■ GOAL
Reproduce the material below word for word, keeping every line unchanged.

** BEGIN TASK MATERIAL **

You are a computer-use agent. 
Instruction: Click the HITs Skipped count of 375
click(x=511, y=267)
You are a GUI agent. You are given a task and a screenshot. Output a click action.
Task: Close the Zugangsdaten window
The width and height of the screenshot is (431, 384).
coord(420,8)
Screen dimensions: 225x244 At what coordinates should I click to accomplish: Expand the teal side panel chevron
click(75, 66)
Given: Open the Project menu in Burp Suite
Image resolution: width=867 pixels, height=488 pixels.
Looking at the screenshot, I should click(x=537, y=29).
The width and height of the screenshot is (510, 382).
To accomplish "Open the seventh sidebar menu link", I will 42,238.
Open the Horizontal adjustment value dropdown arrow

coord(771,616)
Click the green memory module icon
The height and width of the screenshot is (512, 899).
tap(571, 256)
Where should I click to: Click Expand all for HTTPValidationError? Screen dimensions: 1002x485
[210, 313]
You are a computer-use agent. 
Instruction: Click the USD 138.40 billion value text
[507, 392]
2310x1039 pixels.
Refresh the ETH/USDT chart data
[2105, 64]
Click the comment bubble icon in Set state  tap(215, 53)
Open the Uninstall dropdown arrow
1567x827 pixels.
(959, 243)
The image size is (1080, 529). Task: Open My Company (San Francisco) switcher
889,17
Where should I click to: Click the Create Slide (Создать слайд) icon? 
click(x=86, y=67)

** END TASK MATERIAL **

■ WRITTEN ANSWER
You are a computer-use agent. 
Instruction: Click the HITs Skipped count of 375
click(x=511, y=267)
You are a GUI agent. You are given a task and a screenshot. Output a click action.
Task: Close the Zugangsdaten window
The width and height of the screenshot is (431, 384).
coord(420,8)
Screen dimensions: 225x244 At what coordinates should I click to accomplish: Expand the teal side panel chevron
click(75, 66)
Given: Open the Project menu in Burp Suite
Image resolution: width=867 pixels, height=488 pixels.
Looking at the screenshot, I should click(x=537, y=29).
The width and height of the screenshot is (510, 382).
To accomplish "Open the seventh sidebar menu link", I will 42,238.
Open the Horizontal adjustment value dropdown arrow

coord(771,616)
Click the green memory module icon
The height and width of the screenshot is (512, 899).
tap(571, 256)
Where should I click to: Click Expand all for HTTPValidationError? Screen dimensions: 1002x485
[210, 313]
You are a computer-use agent. 
Instruction: Click the USD 138.40 billion value text
[507, 392]
2310x1039 pixels.
Refresh the ETH/USDT chart data
[2105, 64]
Click the comment bubble icon in Set state  tap(215, 53)
Open the Uninstall dropdown arrow
1567x827 pixels.
(959, 243)
The image size is (1080, 529). Task: Open My Company (San Francisco) switcher
889,17
Where should I click to: Click the Create Slide (Создать слайд) icon? 
click(x=86, y=67)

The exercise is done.